O Parecer CREMEB nº2/2026 elucida bem essa questão. Sabe-se que o prontuário médico é documento do paciente, que deve ficar sob a guarda da instituição hospitalar. Contudo, quando este paciente solicita o envio deste documento via e-mail, como proceder considerando os riscos de vazamento de dados sensíveis? De quem seria a responsabilidade em eventual dano causado por este vazamento?
Esta será a discussão do nosso artigo. O recente pronunciamento do Cremeb acendeu um alerta importante para clínicas, hospitais e profissionais da saúde. Embora o envio do prontuário médico via e-mail seja um direito do paciente e uma facilidade da era digital, o procedimento exige cautelas rigorosas para evitar incidentes de segurança.
O CREMEB é claro em seu parecer: “O envio de cópia de prontuário médico por e-mail, sem verificação inequívoca da identidade e da legitimidade do solicitante e sem garantias técnicas adequadas de segurança da informação, não é eticamente recomendável”.
O prontuário médico é um documento de extrema relevância para os cuidados em saúde dos pacientes, contendo todas as informações necessárias para o seu acompanhamento.

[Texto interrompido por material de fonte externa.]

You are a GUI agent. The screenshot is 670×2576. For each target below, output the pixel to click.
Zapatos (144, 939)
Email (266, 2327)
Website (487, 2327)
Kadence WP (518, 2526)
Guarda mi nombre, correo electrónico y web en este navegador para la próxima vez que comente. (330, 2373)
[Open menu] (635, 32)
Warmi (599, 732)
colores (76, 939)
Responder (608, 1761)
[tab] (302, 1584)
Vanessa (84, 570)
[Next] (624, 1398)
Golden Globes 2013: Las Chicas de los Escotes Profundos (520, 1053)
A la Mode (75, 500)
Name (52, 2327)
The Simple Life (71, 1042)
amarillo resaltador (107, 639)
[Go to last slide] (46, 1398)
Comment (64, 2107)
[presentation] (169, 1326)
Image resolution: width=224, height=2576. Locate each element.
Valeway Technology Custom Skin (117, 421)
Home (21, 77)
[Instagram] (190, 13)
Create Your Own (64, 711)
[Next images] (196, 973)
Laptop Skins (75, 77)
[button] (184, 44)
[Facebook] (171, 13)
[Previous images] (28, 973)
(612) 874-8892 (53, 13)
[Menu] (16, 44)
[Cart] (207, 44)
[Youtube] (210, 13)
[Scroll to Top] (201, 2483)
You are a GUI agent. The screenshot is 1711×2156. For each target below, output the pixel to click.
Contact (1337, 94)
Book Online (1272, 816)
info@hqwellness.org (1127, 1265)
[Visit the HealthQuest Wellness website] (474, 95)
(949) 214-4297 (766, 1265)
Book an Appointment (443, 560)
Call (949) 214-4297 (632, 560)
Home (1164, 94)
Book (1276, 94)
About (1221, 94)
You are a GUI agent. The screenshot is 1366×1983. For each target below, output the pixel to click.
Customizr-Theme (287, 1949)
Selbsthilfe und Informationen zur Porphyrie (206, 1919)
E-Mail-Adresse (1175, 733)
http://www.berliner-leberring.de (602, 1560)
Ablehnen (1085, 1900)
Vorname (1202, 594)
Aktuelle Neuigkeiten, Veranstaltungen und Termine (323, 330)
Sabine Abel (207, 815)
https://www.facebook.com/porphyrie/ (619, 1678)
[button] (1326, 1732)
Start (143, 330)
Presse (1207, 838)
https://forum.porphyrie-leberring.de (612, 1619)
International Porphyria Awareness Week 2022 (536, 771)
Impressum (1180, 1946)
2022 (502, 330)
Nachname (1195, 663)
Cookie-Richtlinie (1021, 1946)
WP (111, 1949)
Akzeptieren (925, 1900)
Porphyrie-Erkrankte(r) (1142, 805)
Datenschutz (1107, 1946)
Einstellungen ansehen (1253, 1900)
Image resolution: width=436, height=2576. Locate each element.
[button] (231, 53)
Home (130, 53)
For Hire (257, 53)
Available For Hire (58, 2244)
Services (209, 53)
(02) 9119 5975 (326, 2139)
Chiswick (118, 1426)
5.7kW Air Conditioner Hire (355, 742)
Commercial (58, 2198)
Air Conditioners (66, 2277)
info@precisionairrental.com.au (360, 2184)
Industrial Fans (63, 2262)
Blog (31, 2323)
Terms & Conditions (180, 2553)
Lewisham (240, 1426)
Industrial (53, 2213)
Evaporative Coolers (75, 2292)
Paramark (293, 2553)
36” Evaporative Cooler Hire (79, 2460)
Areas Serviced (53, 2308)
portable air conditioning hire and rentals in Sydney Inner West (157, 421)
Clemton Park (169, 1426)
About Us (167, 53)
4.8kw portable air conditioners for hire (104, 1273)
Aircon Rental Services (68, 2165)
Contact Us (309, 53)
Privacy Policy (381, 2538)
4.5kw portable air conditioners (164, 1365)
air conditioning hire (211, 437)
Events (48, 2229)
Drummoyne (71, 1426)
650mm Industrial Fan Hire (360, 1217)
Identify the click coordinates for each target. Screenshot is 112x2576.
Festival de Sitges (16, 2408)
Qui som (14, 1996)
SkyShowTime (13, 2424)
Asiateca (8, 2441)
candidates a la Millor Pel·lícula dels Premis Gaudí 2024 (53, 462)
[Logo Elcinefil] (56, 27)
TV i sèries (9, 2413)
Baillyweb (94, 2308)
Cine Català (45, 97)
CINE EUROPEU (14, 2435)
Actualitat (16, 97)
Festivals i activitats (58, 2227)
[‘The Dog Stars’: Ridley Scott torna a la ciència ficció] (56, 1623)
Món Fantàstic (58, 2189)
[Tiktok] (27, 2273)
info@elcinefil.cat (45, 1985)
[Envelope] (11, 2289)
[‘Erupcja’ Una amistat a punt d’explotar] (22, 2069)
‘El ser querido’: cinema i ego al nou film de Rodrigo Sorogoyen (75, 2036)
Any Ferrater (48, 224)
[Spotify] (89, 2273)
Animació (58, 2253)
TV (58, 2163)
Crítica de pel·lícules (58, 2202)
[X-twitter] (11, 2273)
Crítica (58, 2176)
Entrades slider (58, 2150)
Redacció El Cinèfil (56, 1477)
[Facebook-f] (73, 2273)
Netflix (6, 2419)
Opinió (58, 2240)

Sendo assim, é um documento que deve ser armazenado de forma extremamente cautelosa, por carregar consigo dados sensíveis.
Este não é um documento meramente administrativo, ele contém dados sensíveis (informações sobre saúde, vida sexual, genética etc.) protegidos pelo sigilo médico e pela LGPD.
O vazamento dessas informações, mesmo que de forma acidental (como o envio para um destinatário errado), pode acarretar sérias consequências para a instituição de saúde:
- Responsabilidade Civil: Dever de indenizar o paciente por danos morais e materiais;
- Sanções Administrativas: Multas aplicadas pela ANPD (Autoridade Nacional de Proteção de Dados);
- Processos Éticos: Penalidades junto ao Conselho Regional de Medicina por quebra de sigilo.
Assim, é inquestionável a importância de que os serviços de saúde estabeleçam normas internas claras e uniformes para disciplinar a solicitação e o fornecimento de cópias de prontuário, à fim de evitar violações à Lei Geral de Proteção de Dados e garantir a proteção efetiva do sigilo profissional e a segurança jurídica dos profissionais envolvidos.
Para garantir a conformidade e a proteção destes dados, sugerem-se algumas práticas no fornecimento do prontuário por via eletrônica:
- Confirmação da identidade: nunca enviar documento sem a certeza da identidade do solicitante;
- Criptografia de arquivos: O arquivo (em formato PDF) deve ser enviado com senha forte, fornecida exclusivamente ao paciente por um canal de comunicação distinto do e-mail;
- Registro de envio: importante manter um registro detalhado de quem enviou, para quem e em qual data/horário o documento foi disponibilizado;
- Plataformas seguras: Sempre que possível, utilizar portais do paciente com acesso via login e senha, evitando anexos diretos em e-mails convencionais.
Portanto, conclui-se que “A transmissão eletrônica somente pode ser admitida de forma excepcional, mediante consentimento expresso do paciente, adoção de meios tecnicamente seguros e registro formal do procedimento”.